The St. Paul Daily Globe, July 24, 1884, p. 2


PLYMOUTH SPIRE SPLINTERED.


Lightning's Curious Freaks on Tuesday Evening.


An electric bolt at 9:30 Tuesday evening descended on the spire of Plymouth church, corner of Summit avenue and Wabashaw street, during a sharp shower, which caused quite a lively commotion among the inhabitants in that section for a few moments, who evidently thought they were called for.

The lightning seems to have been attracted to the spire by a small iron ornament at its summit evidently inviting the visit, but from which leading to the earth there was no conducting lightning rod. As it was, the bolt followed one of the large steeple timbers some sixty feet in length to the bell tower, which timber it literally backed up into fine chips, which strewed the bell tower floor, and of which no trace was left bigger than a man's hand. In the bolt's passage to the bell tower the covering of the spire on the west side was entirely ripped out, with its braces, and strewed on the roof, in the front yard of the church, and for some distance in the road bed on Summit avenue. The covering on the north and east sides of the tower was also badly shaken up, and in some places was left flapping in the breeze like so many herding lath stalks, and the whole tower will have to be generally overhauled, and that portion on the west side rebuilt.

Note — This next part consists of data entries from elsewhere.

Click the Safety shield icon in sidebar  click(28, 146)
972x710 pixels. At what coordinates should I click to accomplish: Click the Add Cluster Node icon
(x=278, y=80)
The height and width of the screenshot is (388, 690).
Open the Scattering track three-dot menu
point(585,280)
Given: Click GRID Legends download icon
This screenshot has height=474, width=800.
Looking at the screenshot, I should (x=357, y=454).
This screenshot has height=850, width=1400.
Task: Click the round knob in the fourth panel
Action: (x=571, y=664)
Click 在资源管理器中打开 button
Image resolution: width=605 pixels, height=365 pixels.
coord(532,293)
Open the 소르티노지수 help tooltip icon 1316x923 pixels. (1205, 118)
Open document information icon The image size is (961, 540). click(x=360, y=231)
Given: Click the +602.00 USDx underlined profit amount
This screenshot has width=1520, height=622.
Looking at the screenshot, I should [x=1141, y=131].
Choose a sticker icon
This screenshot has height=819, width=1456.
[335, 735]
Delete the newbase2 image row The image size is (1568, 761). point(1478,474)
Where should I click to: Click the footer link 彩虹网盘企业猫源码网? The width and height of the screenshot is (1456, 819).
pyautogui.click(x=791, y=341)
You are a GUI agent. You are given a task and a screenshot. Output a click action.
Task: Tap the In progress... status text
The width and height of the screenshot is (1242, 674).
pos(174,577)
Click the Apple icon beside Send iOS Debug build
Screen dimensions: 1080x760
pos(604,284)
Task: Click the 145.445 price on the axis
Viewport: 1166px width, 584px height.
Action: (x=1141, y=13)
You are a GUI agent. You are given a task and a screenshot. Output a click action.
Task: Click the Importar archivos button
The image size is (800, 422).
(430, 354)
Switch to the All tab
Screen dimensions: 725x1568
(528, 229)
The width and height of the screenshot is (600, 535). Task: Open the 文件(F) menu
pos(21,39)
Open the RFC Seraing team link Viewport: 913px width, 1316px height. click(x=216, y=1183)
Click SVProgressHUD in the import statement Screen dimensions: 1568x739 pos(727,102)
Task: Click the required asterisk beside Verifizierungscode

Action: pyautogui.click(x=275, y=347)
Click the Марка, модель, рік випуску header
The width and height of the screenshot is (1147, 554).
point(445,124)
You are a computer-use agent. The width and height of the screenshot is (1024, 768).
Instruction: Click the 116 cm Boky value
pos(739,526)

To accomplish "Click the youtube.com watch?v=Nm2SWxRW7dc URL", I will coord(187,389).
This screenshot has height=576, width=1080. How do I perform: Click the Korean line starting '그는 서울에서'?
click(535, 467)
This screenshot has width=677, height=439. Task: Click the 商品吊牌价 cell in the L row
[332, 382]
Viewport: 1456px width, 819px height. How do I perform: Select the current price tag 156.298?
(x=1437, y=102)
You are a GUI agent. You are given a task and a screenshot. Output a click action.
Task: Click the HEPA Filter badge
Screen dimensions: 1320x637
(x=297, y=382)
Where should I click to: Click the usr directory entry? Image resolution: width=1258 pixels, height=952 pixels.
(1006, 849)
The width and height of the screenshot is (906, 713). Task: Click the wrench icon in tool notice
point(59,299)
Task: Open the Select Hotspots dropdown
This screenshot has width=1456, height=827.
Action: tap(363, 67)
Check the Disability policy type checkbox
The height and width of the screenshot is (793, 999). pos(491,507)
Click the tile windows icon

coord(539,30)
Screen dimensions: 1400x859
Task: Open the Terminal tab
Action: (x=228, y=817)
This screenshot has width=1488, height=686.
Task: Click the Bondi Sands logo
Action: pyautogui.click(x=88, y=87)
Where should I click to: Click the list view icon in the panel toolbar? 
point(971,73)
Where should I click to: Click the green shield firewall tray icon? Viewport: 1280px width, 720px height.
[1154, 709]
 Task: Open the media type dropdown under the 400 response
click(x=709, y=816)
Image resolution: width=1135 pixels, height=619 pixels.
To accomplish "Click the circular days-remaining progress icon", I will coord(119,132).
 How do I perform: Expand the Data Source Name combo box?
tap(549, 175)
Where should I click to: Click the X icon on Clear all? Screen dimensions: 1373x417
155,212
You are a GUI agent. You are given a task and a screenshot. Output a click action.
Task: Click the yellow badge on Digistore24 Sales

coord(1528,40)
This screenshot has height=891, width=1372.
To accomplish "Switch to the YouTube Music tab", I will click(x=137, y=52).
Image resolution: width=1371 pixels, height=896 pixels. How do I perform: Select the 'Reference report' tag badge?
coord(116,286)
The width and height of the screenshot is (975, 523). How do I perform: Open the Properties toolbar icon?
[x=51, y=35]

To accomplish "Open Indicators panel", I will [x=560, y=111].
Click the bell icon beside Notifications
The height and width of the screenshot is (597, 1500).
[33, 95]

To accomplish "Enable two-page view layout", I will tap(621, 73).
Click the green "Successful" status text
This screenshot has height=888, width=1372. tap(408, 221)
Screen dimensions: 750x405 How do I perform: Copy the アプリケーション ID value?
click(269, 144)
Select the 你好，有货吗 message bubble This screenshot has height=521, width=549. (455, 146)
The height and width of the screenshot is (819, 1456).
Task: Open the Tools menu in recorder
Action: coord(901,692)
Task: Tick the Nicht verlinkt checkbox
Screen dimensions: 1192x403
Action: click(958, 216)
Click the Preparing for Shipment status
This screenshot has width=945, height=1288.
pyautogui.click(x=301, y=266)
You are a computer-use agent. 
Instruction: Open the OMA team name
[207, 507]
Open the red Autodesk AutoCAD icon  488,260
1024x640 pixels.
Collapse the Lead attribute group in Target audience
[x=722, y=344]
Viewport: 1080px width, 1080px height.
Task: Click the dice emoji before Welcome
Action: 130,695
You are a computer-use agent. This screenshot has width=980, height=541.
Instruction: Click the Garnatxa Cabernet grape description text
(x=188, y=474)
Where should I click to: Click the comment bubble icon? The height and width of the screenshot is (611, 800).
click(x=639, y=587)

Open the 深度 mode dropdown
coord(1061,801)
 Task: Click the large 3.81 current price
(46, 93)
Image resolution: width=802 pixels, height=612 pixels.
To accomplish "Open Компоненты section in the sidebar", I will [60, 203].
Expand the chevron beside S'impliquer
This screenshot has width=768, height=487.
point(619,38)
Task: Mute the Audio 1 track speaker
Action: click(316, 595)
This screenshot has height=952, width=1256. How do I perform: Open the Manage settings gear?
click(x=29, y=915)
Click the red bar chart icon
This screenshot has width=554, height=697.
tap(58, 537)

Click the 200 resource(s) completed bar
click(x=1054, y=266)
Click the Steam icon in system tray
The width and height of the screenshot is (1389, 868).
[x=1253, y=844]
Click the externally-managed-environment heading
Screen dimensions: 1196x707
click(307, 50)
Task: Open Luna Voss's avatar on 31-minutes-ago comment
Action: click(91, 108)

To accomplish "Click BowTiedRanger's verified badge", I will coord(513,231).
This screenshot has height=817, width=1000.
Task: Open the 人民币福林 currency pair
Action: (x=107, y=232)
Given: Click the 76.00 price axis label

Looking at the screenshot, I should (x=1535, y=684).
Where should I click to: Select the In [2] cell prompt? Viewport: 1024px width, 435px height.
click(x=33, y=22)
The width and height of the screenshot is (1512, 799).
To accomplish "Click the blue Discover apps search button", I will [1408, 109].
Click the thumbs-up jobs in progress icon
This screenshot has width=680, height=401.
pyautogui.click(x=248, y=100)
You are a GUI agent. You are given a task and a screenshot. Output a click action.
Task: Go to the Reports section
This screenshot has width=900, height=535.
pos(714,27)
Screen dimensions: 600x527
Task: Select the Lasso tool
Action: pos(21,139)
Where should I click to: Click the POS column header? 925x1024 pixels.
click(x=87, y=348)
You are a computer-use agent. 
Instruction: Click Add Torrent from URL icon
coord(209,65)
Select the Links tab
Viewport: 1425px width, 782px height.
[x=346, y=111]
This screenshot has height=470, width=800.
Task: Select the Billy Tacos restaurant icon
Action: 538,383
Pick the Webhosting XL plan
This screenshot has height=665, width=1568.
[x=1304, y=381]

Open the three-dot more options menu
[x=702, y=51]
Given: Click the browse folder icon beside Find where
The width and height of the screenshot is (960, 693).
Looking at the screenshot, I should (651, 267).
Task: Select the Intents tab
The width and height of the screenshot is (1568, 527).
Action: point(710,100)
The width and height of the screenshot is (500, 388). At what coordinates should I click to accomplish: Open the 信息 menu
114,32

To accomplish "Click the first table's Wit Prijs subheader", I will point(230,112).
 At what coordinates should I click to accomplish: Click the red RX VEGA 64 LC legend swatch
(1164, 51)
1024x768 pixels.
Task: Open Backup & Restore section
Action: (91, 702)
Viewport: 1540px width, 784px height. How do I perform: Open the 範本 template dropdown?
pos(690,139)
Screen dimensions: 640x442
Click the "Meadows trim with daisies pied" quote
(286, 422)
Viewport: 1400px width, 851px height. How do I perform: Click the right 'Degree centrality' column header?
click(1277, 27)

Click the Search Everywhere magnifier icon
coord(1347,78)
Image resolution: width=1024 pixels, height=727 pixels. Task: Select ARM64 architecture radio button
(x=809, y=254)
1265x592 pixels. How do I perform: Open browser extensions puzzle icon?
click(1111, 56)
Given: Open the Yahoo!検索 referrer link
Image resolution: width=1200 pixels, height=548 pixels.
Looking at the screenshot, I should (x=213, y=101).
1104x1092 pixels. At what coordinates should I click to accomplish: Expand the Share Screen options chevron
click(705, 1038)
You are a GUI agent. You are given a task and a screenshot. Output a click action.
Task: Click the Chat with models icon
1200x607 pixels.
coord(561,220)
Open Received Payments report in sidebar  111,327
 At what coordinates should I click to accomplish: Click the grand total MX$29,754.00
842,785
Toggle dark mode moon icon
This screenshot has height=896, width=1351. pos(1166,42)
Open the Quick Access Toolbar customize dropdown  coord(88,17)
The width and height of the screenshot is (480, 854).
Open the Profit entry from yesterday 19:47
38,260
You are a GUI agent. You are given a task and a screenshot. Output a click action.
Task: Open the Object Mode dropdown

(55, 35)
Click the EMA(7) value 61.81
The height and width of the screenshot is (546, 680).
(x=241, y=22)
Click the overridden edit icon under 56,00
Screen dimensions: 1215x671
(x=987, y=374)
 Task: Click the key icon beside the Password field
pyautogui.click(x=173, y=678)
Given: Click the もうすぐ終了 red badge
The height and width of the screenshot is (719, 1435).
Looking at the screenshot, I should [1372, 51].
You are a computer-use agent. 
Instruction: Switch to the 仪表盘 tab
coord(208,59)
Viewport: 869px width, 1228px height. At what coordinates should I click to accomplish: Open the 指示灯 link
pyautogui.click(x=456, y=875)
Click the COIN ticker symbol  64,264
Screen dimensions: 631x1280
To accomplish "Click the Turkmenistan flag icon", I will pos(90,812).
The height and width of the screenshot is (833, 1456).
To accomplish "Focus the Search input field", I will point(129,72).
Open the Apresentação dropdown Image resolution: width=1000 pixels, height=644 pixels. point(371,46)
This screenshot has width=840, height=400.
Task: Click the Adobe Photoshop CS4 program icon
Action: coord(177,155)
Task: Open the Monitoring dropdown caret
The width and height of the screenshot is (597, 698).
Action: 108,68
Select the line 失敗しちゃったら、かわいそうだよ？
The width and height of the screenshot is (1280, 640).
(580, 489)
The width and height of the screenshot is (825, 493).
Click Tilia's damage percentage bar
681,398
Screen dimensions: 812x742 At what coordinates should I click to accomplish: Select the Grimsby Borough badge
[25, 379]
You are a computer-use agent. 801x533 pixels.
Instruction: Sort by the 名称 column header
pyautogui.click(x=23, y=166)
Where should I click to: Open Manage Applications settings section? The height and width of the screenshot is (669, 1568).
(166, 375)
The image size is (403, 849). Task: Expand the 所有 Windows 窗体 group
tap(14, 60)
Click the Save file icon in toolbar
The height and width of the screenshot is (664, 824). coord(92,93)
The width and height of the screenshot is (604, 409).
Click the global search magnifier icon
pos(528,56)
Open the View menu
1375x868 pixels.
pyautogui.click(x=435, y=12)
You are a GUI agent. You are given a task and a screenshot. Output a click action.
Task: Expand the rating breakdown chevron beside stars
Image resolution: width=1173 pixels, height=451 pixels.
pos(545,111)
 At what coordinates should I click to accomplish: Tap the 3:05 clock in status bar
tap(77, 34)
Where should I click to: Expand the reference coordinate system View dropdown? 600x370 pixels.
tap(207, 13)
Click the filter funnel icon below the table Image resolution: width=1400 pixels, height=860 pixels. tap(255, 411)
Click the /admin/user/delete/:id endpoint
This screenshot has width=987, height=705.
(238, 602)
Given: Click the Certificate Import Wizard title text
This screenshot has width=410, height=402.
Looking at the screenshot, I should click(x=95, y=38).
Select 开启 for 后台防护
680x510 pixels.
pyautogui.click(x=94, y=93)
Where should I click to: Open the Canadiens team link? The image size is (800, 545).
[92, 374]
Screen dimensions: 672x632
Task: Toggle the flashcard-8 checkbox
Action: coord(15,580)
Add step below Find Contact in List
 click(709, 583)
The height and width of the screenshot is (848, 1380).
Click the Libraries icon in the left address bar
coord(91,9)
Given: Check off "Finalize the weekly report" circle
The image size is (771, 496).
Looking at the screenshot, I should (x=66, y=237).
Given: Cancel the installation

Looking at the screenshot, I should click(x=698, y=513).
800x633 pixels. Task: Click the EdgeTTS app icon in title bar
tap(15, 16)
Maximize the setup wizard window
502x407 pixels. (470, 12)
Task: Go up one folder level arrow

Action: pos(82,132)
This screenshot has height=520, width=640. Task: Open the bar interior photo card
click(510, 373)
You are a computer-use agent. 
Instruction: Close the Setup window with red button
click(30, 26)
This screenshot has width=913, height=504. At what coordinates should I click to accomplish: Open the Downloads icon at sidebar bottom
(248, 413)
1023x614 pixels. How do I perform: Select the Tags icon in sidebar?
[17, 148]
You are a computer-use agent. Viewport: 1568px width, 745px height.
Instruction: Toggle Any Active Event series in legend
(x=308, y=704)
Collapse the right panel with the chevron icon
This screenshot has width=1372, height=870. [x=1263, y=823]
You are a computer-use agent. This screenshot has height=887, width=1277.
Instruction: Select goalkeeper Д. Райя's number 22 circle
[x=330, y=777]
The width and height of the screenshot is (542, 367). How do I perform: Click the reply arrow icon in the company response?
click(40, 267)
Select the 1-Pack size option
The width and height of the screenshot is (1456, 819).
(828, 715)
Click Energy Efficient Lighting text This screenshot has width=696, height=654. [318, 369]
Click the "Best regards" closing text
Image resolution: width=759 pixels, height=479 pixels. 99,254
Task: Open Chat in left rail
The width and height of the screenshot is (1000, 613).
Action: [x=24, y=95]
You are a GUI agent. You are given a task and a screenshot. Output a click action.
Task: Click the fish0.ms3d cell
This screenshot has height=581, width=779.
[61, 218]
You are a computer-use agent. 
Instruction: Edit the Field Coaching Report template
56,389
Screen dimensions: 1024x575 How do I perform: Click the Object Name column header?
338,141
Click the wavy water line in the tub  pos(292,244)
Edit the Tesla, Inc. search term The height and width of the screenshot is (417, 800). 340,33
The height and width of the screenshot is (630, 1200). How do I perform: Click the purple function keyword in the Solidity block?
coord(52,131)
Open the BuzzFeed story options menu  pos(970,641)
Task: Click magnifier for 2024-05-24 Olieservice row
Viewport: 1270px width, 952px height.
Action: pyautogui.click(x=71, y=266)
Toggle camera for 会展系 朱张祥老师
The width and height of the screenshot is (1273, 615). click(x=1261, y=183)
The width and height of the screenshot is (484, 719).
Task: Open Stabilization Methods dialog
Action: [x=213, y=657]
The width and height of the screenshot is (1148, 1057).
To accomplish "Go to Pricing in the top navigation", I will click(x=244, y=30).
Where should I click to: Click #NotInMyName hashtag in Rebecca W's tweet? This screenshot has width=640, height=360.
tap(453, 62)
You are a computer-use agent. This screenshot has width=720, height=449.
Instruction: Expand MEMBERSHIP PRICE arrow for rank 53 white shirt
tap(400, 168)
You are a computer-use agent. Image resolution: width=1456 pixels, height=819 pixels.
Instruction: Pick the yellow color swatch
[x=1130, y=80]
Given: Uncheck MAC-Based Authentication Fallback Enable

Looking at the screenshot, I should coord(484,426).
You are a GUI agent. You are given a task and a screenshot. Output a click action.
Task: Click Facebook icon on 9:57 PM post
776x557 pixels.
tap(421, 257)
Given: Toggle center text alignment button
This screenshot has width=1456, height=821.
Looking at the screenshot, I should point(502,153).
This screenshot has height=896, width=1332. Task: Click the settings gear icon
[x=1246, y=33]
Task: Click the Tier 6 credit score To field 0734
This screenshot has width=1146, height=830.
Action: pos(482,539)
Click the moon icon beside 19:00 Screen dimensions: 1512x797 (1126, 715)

The bolt, on reaching the bell without touching the latter, appeared to have separated into two parts, one of which punched a big cannon ball hole a foot square through the east side of the bell tower and fled the premises, while the other ripped down the west end of the tower, tearing off the cornices, and just as it reached the eaves of the main structure of the building, it took a jump of thirty feet to the earth at the west end and entered the same, leaving quite a hole to show the point of its departure.

There were no marks in the bell to show that the bolt touched it, or upon a gas pipe within a foot of which it left its ravaging works, and there were no signs of any fire being kindled by it. On the new part of the building on which the workmen had been placing eave gutters the latter were removed without leaving any trace of violence and in places on the roof where workmen had been soldering tin that day the solder was melted and the tin left in place. The track of the lightning shows that had there been a rod leading to the earth from the little iron ornament at the peak of the steeple that the bolt would have taken that route to the earth and have saved the church from $200 to $300 expenses for repairs. As it was it was a miraculous escape for the structure as the splitting in two of the bolt in the bell tower and its peculiar track of exit therefrom, instead of following the tower to the ground, was a curious freak and a lucky one for Plymouth.